**WHAT TO PRODUCE**
Please revise the lines below so that every "GUI agent" becomes "screen agent", leaving all other text as it is.

[Lines of data]
BEGIN

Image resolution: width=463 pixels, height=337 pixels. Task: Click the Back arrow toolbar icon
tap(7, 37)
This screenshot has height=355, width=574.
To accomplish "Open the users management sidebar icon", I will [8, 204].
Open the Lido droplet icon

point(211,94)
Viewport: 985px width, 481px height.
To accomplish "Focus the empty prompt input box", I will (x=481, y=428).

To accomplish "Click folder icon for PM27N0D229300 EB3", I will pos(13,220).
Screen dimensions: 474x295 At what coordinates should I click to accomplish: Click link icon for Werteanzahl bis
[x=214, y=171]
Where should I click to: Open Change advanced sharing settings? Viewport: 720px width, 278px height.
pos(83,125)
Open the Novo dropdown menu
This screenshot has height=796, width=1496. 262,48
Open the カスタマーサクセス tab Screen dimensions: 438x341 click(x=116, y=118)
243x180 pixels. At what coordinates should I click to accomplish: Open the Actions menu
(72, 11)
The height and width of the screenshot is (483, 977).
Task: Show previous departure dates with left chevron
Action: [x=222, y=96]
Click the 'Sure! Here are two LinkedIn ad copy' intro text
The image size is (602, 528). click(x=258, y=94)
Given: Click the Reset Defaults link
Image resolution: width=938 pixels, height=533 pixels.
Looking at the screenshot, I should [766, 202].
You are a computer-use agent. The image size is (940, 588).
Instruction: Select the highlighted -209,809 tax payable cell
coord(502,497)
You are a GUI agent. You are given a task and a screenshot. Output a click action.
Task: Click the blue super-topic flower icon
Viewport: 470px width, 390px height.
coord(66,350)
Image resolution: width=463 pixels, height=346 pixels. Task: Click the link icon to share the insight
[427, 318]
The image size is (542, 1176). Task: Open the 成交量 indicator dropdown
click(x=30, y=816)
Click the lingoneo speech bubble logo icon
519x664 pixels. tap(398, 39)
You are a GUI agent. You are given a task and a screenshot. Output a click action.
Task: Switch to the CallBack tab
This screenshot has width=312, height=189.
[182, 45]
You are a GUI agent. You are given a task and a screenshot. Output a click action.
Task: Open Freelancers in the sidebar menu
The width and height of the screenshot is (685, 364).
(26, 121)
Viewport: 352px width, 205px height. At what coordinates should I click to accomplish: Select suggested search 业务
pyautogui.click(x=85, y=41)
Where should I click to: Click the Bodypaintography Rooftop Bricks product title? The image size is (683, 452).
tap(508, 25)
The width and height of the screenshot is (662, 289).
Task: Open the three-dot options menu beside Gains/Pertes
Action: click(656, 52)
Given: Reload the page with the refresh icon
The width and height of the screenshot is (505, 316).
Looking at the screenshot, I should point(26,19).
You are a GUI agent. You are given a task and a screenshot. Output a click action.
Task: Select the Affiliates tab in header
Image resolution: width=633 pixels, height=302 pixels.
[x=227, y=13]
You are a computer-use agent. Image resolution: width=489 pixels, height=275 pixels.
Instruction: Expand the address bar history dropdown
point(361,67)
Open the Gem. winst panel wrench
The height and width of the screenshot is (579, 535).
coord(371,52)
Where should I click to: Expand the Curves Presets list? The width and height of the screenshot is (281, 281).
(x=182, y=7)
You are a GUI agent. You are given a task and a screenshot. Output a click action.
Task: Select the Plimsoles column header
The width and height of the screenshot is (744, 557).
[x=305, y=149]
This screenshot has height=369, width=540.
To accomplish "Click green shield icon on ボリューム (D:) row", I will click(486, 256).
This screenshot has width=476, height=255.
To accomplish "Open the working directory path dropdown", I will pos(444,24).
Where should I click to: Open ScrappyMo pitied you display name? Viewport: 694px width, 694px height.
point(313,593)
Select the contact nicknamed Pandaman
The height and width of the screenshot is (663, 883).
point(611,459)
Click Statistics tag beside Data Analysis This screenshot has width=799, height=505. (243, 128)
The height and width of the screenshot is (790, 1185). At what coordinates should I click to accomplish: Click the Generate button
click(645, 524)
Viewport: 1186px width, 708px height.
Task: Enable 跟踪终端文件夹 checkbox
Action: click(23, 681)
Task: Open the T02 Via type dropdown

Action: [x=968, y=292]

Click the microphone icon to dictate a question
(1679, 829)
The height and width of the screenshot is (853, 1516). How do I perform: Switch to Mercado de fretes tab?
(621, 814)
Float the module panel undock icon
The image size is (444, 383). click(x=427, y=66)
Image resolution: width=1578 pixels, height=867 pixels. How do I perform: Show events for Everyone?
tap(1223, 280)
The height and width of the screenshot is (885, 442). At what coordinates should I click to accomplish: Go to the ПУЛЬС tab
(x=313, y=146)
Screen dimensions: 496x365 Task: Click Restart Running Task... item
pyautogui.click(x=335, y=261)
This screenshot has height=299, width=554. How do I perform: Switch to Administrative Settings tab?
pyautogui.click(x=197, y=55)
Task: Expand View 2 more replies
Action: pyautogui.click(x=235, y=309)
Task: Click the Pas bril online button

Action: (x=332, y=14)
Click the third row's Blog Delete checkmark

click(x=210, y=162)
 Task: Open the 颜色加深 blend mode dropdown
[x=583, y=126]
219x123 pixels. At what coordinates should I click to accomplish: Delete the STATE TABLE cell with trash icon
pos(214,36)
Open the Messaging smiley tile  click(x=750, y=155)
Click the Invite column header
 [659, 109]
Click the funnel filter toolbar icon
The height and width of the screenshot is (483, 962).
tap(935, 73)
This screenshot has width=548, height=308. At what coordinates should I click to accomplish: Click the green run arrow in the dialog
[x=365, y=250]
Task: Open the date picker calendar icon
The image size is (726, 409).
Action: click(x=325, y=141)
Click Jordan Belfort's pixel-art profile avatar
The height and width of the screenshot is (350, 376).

END

**EXERCISE OUTPUT**
Image resolution: width=463 pixels, height=337 pixels. Task: Click the Back arrow toolbar icon
tap(7, 37)
This screenshot has height=355, width=574.
To accomplish "Open the users management sidebar icon", I will [8, 204].
Open the Lido droplet icon

point(211,94)
Viewport: 985px width, 481px height.
To accomplish "Focus the empty prompt input box", I will (x=481, y=428).

To accomplish "Click folder icon for PM27N0D229300 EB3", I will pos(13,220).
Screen dimensions: 474x295 At what coordinates should I click to accomplish: Click link icon for Werteanzahl bis
[x=214, y=171]
Where should I click to: Open Change advanced sharing settings? Viewport: 720px width, 278px height.
pos(83,125)
Open the Novo dropdown menu
This screenshot has height=796, width=1496. 262,48
Open the カスタマーサクセス tab Screen dimensions: 438x341 click(x=116, y=118)
243x180 pixels. At what coordinates should I click to accomplish: Open the Actions menu
(72, 11)
The height and width of the screenshot is (483, 977).
Task: Show previous departure dates with left chevron
Action: [x=222, y=96]
Click the 'Sure! Here are two LinkedIn ad copy' intro text
The image size is (602, 528). click(x=258, y=94)
Given: Click the Reset Defaults link
Image resolution: width=938 pixels, height=533 pixels.
Looking at the screenshot, I should [766, 202].
You are a computer-use agent. The image size is (940, 588).
Instruction: Select the highlighted -209,809 tax payable cell
coord(502,497)
You are a screen agent. You are given a task and a screenshot. Output a click action.
Task: Click the blue super-topic flower icon
Viewport: 470px width, 390px height.
coord(66,350)
Image resolution: width=463 pixels, height=346 pixels. Task: Click the link icon to share the insight
[427, 318]
The image size is (542, 1176). Task: Open the 成交量 indicator dropdown
click(x=30, y=816)
Click the lingoneo speech bubble logo icon
519x664 pixels. tap(398, 39)
You are a screen agent. You are given a task and a screenshot. Output a click action.
Task: Switch to the CallBack tab
This screenshot has width=312, height=189.
[182, 45]
You are a screen agent. You are given a task and a screenshot. Output a click action.
Task: Open Freelancers in the sidebar menu
The width and height of the screenshot is (685, 364).
(26, 121)
Viewport: 352px width, 205px height. At what coordinates should I click to accomplish: Select suggested search 业务
pyautogui.click(x=85, y=41)
Where should I click to: Click the Bodypaintography Rooftop Bricks product title? The image size is (683, 452).
tap(508, 25)
The width and height of the screenshot is (662, 289).
Task: Open the three-dot options menu beside Gains/Pertes
Action: click(656, 52)
Given: Reload the page with the refresh icon
The width and height of the screenshot is (505, 316).
Looking at the screenshot, I should point(26,19).
You are a screen agent. You are given a task and a screenshot. Output a click action.
Task: Select the Affiliates tab in header
Image resolution: width=633 pixels, height=302 pixels.
[x=227, y=13]
You are a computer-use agent. Image resolution: width=489 pixels, height=275 pixels.
Instruction: Expand the address bar history dropdown
point(361,67)
Open the Gem. winst panel wrench
The height and width of the screenshot is (579, 535).
coord(371,52)
Where should I click to: Expand the Curves Presets list? The width and height of the screenshot is (281, 281).
(x=182, y=7)
You are a screen agent. You are given a task and a screenshot. Output a click action.
Task: Select the Plimsoles column header
The width and height of the screenshot is (744, 557).
[x=305, y=149]
This screenshot has height=369, width=540.
To accomplish "Click green shield icon on ボリューム (D:) row", I will click(486, 256).
This screenshot has width=476, height=255.
To accomplish "Open the working directory path dropdown", I will pos(444,24).
Where should I click to: Open ScrappyMo pitied you display name? Viewport: 694px width, 694px height.
point(313,593)
Select the contact nicknamed Pandaman
The height and width of the screenshot is (663, 883).
point(611,459)
Click Statistics tag beside Data Analysis This screenshot has width=799, height=505. (243, 128)
The height and width of the screenshot is (790, 1185). At what coordinates should I click to accomplish: Click the Generate button
click(645, 524)
Viewport: 1186px width, 708px height.
Task: Enable 跟踪终端文件夹 checkbox
Action: click(23, 681)
Task: Open the T02 Via type dropdown

Action: [x=968, y=292]

Click the microphone icon to dictate a question
(1679, 829)
The height and width of the screenshot is (853, 1516). How do I perform: Switch to Mercado de fretes tab?
(621, 814)
Float the module panel undock icon
The image size is (444, 383). click(x=427, y=66)
Image resolution: width=1578 pixels, height=867 pixels. How do I perform: Show events for Everyone?
tap(1223, 280)
The height and width of the screenshot is (885, 442). At what coordinates should I click to accomplish: Go to the ПУЛЬС tab
(x=313, y=146)
Screen dimensions: 496x365 Task: Click Restart Running Task... item
pyautogui.click(x=335, y=261)
This screenshot has height=299, width=554. How do I perform: Switch to Administrative Settings tab?
pyautogui.click(x=197, y=55)
Task: Expand View 2 more replies
Action: pyautogui.click(x=235, y=309)
Task: Click the Pas bril online button

Action: (x=332, y=14)
Click the third row's Blog Delete checkmark

click(x=210, y=162)
 Task: Open the 颜色加深 blend mode dropdown
[x=583, y=126]
219x123 pixels. At what coordinates should I click to accomplish: Delete the STATE TABLE cell with trash icon
pos(214,36)
Open the Messaging smiley tile  click(x=750, y=155)
Click the Invite column header
 [659, 109]
Click the funnel filter toolbar icon
The height and width of the screenshot is (483, 962).
tap(935, 73)
This screenshot has width=548, height=308. At what coordinates should I click to accomplish: Click the green run arrow in the dialog
[x=365, y=250]
Task: Open the date picker calendar icon
The image size is (726, 409).
Action: click(x=325, y=141)
Click Jordan Belfort's pixel-art profile avatar
The height and width of the screenshot is (350, 376).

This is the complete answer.